Foi um desespero. A medonha notícia rompeu a noite espavorindo toda a gente, do Rapa aos Naufragados, como se o mundo fosse acabar. Fora do juízo, muitos se embrenharam nos matagais, outros escaparam para terra firme, e o demais povo tratou de esconder-se do invasor castelhano desembarcado em armas na Praia da Ponta Grossa. A caminho de casa, o soldado do Regimento de Linha tarda os passos, avexado pelo acontecido. Deveriam ter lutado - reflete -, mesmo sem condições de vitória, em defesa da terra e da honra dos ilhéus, que preferível seriam a derrota e a morte à vergonha de uma rendição sem glória. José Maria varava a passagem sombreada pelo arvoredo quando o negrinho trepado num alto galho de garapuvu, gritou:
- Tá tudo escondido no engenho do nhô Jordelino!
- Por quê?
- Os espanhóis, ora! Tô aqui de espia. Você me deu um susto, pensei que fosse um deles.
Toma a vereda entre o cafezal, passando de largo pela sua e pela morada da tia.

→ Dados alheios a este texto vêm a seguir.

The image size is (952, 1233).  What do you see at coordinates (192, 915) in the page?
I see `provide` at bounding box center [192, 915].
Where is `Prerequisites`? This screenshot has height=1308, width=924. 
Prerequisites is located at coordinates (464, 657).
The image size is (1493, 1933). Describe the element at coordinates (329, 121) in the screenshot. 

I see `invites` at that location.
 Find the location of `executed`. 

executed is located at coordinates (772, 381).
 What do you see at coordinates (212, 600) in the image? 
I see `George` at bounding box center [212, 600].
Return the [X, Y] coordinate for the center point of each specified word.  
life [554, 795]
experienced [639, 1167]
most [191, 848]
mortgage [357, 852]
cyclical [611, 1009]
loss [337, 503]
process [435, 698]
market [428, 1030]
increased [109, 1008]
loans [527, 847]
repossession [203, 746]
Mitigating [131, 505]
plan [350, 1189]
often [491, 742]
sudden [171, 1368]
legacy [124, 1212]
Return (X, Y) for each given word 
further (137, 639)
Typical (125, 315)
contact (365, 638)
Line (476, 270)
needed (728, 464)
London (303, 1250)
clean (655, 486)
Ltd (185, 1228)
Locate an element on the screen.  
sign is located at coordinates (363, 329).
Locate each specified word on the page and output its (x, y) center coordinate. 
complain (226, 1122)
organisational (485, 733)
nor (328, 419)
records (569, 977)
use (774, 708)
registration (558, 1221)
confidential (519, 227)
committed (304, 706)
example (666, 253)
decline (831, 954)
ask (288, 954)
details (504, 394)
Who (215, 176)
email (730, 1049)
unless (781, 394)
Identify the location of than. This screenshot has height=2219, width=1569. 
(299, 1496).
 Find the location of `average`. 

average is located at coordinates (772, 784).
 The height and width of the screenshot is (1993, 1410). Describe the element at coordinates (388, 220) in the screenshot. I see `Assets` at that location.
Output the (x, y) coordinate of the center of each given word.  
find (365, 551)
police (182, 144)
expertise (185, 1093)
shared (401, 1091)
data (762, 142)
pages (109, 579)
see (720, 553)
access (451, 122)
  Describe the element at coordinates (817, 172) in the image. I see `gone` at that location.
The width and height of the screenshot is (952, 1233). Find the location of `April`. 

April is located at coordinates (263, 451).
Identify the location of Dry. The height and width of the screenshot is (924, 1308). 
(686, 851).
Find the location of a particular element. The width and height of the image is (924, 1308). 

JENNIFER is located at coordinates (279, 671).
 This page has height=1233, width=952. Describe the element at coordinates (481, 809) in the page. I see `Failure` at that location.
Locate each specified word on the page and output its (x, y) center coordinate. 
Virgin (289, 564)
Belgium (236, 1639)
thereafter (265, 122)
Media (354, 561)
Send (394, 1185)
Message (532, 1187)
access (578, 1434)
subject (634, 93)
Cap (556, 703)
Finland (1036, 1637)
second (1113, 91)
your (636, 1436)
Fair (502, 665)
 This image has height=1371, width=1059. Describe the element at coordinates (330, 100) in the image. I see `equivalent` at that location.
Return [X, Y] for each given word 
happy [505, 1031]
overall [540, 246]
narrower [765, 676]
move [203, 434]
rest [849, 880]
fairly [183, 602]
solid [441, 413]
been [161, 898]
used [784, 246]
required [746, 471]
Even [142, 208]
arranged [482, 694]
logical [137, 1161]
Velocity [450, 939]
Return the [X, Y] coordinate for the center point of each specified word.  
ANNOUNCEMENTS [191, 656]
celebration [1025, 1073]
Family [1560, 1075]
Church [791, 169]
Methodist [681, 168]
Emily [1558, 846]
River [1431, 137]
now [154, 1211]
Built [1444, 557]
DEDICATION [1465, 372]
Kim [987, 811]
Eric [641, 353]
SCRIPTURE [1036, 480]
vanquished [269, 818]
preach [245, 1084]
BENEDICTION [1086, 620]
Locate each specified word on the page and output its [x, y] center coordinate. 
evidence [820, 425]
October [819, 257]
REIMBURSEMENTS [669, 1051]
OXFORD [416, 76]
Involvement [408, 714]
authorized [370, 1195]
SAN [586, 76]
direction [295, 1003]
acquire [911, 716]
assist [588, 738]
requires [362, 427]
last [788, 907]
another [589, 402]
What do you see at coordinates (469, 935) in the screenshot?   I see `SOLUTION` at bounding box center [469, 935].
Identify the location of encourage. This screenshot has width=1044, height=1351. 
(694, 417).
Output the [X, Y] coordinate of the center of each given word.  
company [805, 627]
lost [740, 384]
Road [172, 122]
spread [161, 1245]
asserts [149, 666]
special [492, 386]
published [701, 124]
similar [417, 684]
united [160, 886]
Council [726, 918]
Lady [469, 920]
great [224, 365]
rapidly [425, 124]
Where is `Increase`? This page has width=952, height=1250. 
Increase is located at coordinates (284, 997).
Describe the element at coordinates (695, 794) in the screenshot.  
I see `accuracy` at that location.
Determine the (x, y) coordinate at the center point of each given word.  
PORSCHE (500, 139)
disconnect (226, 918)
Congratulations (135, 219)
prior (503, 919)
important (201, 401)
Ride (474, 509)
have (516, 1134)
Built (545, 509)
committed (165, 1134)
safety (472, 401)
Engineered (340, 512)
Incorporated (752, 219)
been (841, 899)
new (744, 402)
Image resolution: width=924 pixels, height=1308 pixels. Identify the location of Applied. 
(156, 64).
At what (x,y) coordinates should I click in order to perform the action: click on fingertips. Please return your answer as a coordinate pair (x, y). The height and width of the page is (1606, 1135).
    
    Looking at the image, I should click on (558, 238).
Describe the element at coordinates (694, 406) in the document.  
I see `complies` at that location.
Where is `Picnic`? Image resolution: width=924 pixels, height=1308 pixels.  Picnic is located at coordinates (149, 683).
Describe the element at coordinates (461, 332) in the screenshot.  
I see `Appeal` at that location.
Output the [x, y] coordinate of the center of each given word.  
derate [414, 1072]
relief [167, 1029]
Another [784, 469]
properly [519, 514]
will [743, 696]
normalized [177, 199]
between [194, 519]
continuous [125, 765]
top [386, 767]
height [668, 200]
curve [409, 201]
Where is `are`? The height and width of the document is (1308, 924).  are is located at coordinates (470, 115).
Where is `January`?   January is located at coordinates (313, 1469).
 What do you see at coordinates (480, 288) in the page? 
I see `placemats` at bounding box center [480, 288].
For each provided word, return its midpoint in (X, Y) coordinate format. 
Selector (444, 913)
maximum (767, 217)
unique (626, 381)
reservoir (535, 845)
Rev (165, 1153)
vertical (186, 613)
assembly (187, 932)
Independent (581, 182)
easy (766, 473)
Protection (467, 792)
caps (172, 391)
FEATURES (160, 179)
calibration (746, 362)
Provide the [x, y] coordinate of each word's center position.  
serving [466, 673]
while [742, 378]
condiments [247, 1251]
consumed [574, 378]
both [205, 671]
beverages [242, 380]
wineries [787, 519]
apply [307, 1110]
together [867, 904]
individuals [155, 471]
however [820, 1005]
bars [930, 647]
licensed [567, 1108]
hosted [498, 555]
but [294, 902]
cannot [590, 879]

Avista a casa do avô. Como as outras, conserva trancadas janelas e portas, mas a chaminé expele fumaça. Contorna-a e se dirige à atafona. Bate. Alguém espreita por uma fresta e logo a vasta porta é aberta.
- Ah, és tu? Vieste fugido dos castelhanos ou do vento?
Não dá ouvidos à caçoada do pai e joga-se num banco ao comprido da parede de barro, contra a qual descansa o cano da carabina. Arranca da cabeça o gorro e larga-o sobre o banco num gesto brusco.
- Donde vens? - pergunta o avô.
- De Santo Antônio.
Nanda acerca-se do filho, sorri-lhe, toma-lhe as mãos:
- Estás com fome, meu filho?
"Arca Açoriana", Almiro Caldeira
(Almiro Caldeira nasceu no dia 6 de Março de 1921. Morreu em 2007.)